* _The problem_
Reproduce the records word for word, starting with the line that contains "You are a GUI" and continuing through the end of the records. Leave any pictures out of your copy.

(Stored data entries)
= = = = = = =

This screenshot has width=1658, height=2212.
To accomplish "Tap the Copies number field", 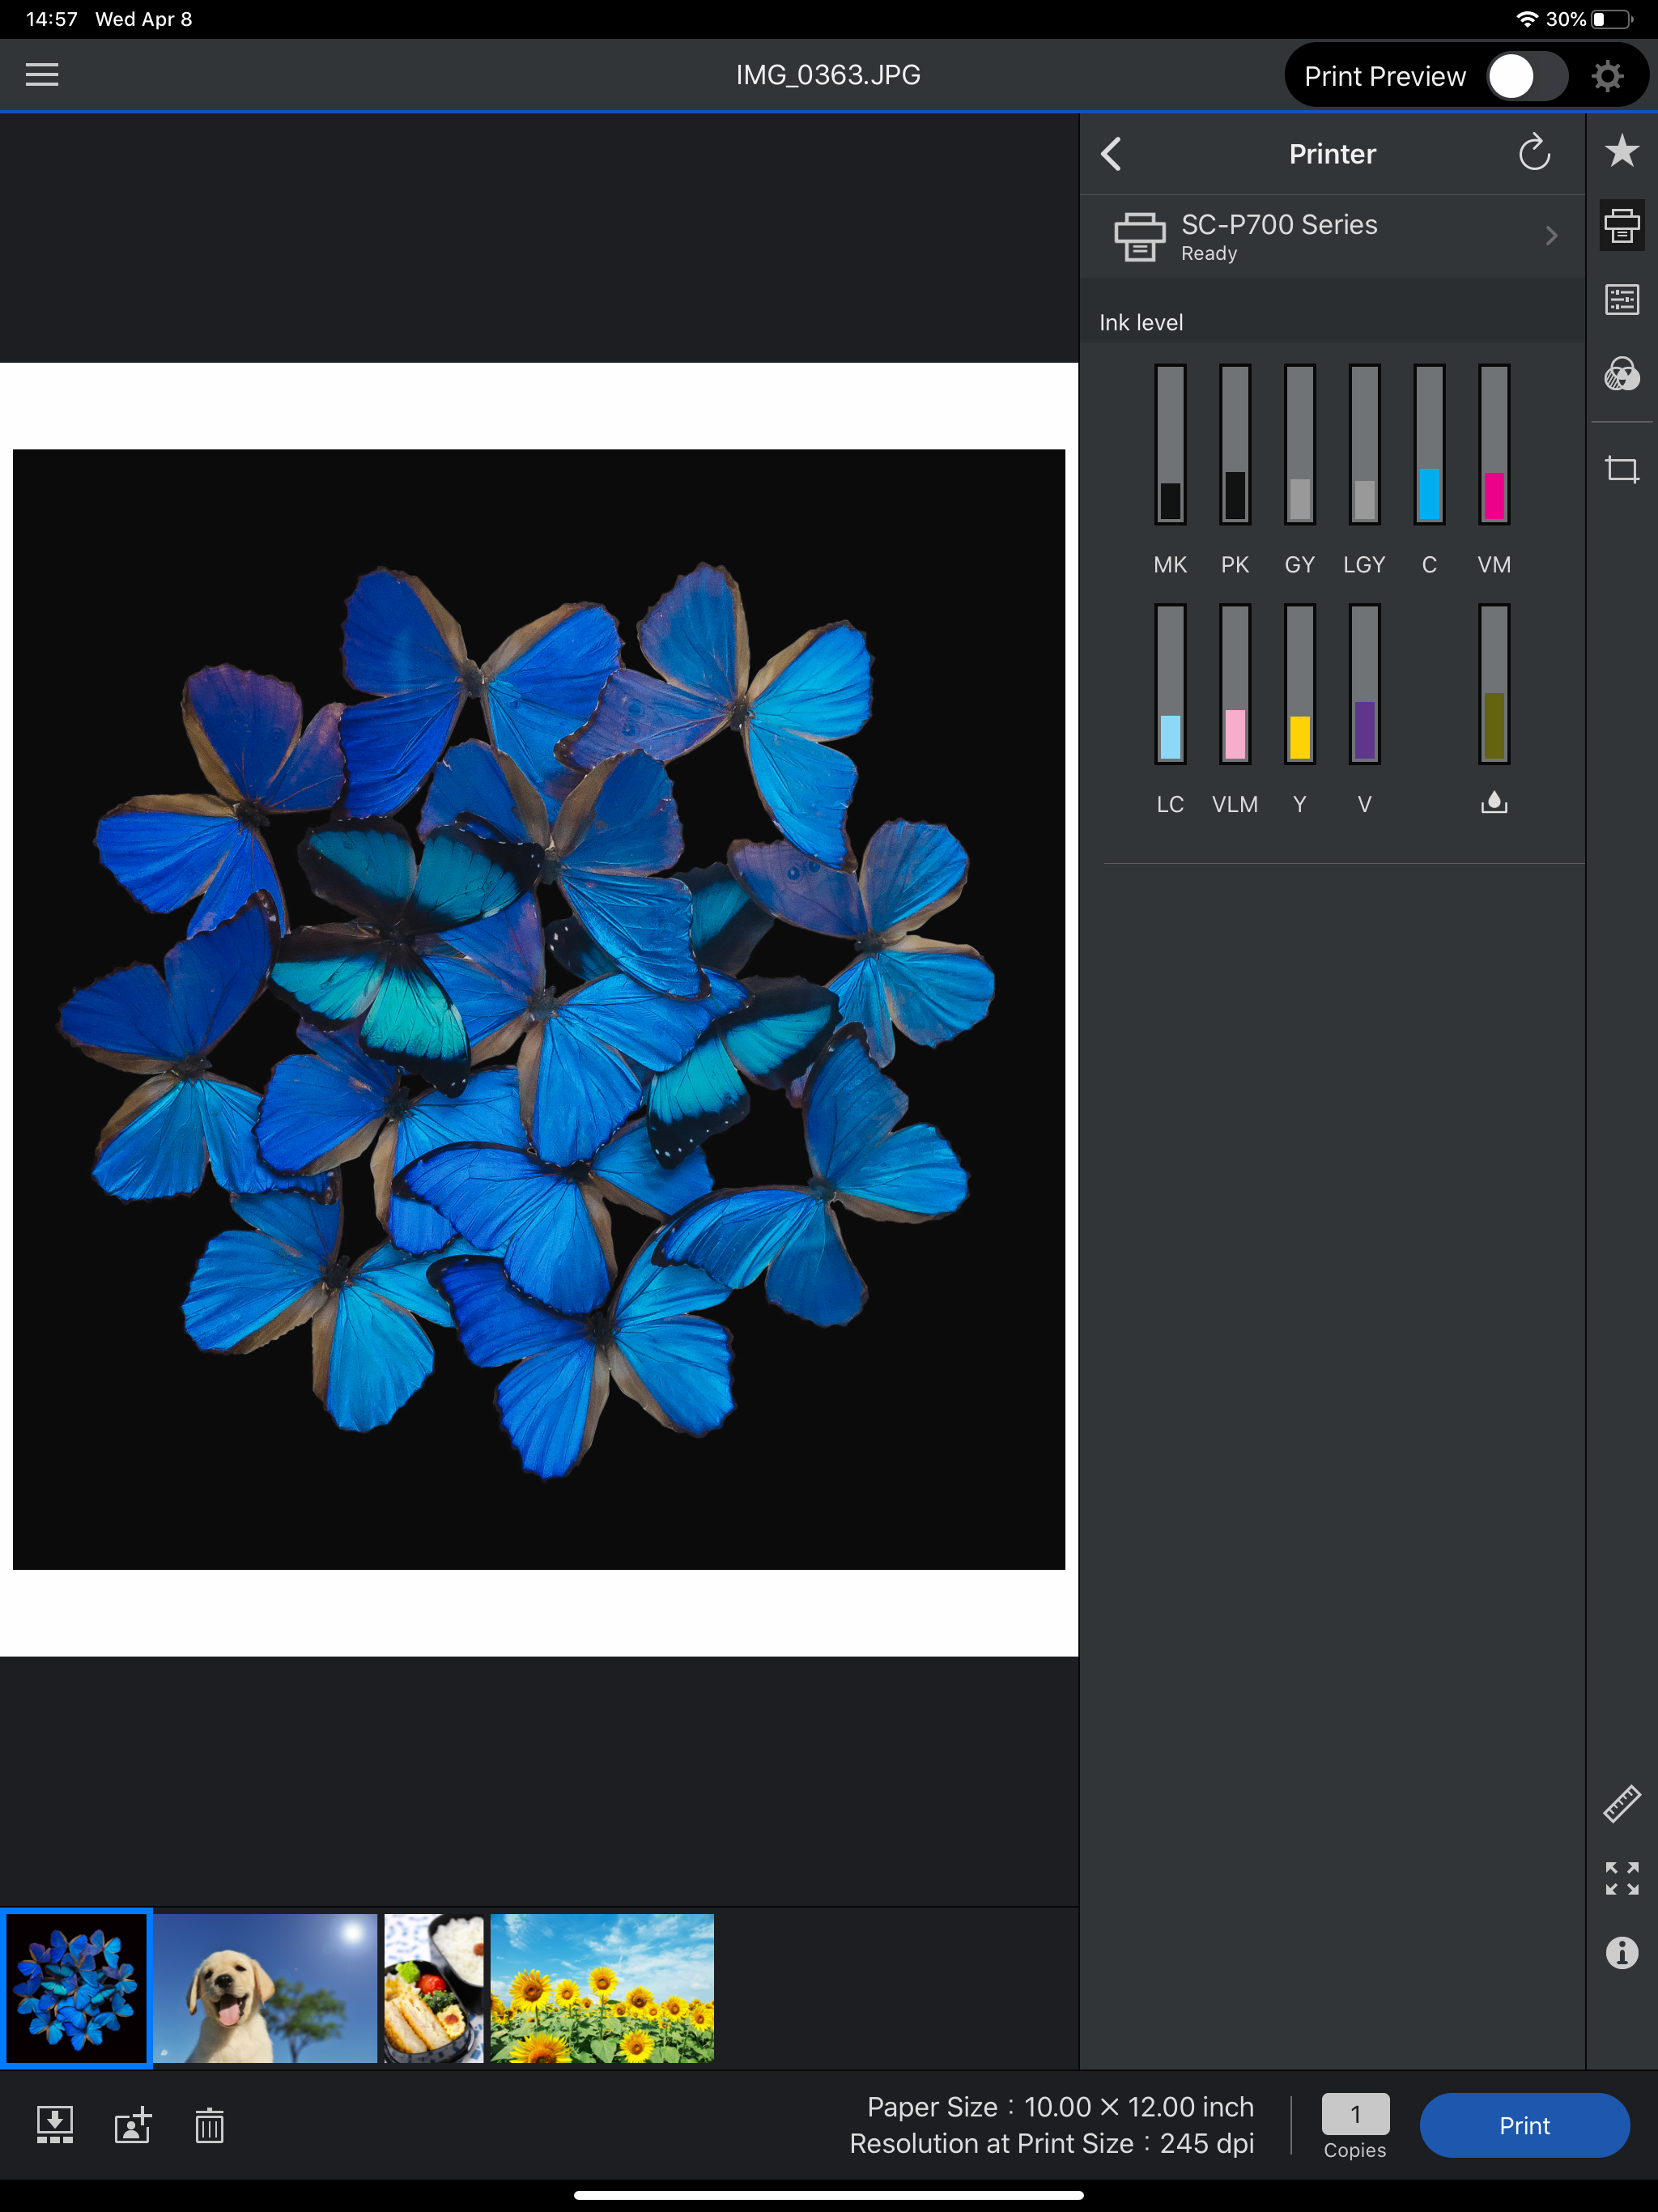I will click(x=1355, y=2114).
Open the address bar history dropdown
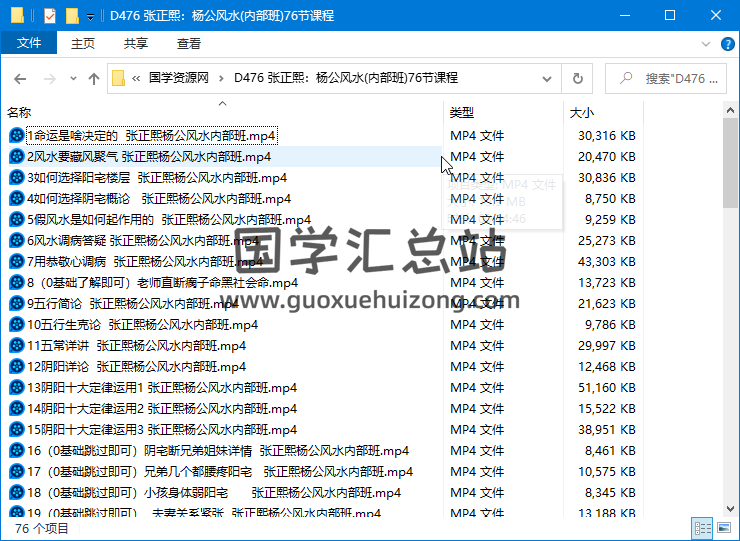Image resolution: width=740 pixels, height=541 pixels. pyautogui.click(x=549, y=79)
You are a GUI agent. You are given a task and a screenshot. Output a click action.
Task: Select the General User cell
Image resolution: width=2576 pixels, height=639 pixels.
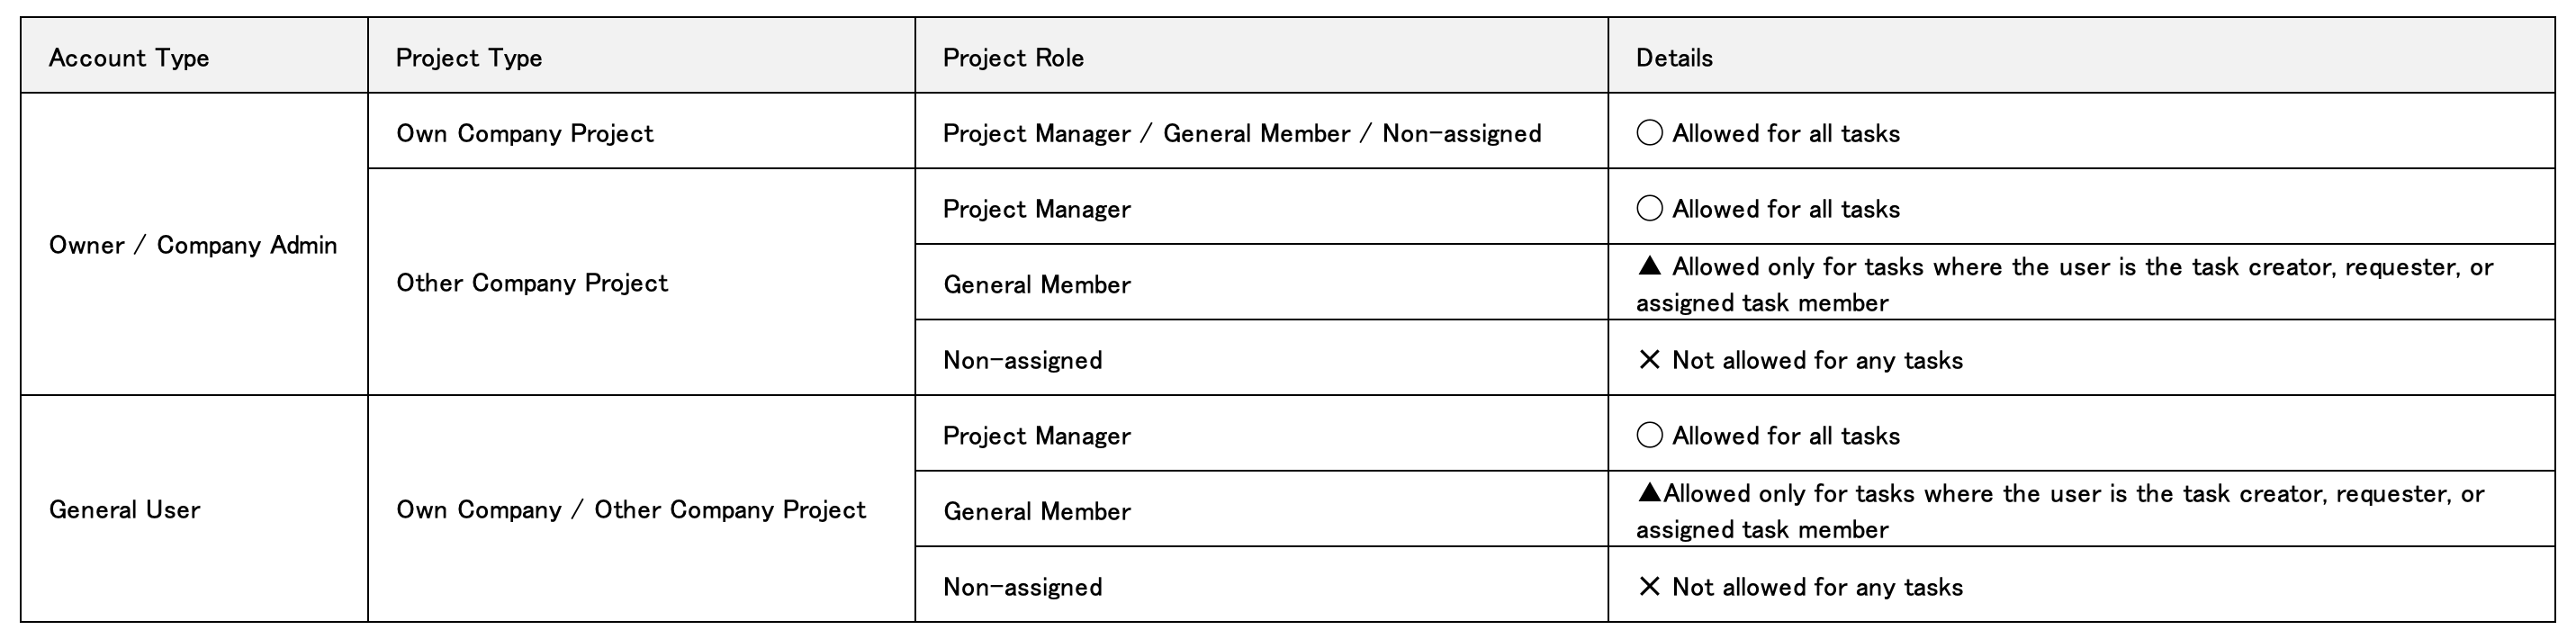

= = = = = = =

* _Solution to this problem_
You are a GUI agent. You are given a task and a screenshot. Output a click action.
Task: Select the General User cell
Image resolution: width=2576 pixels, height=639 pixels.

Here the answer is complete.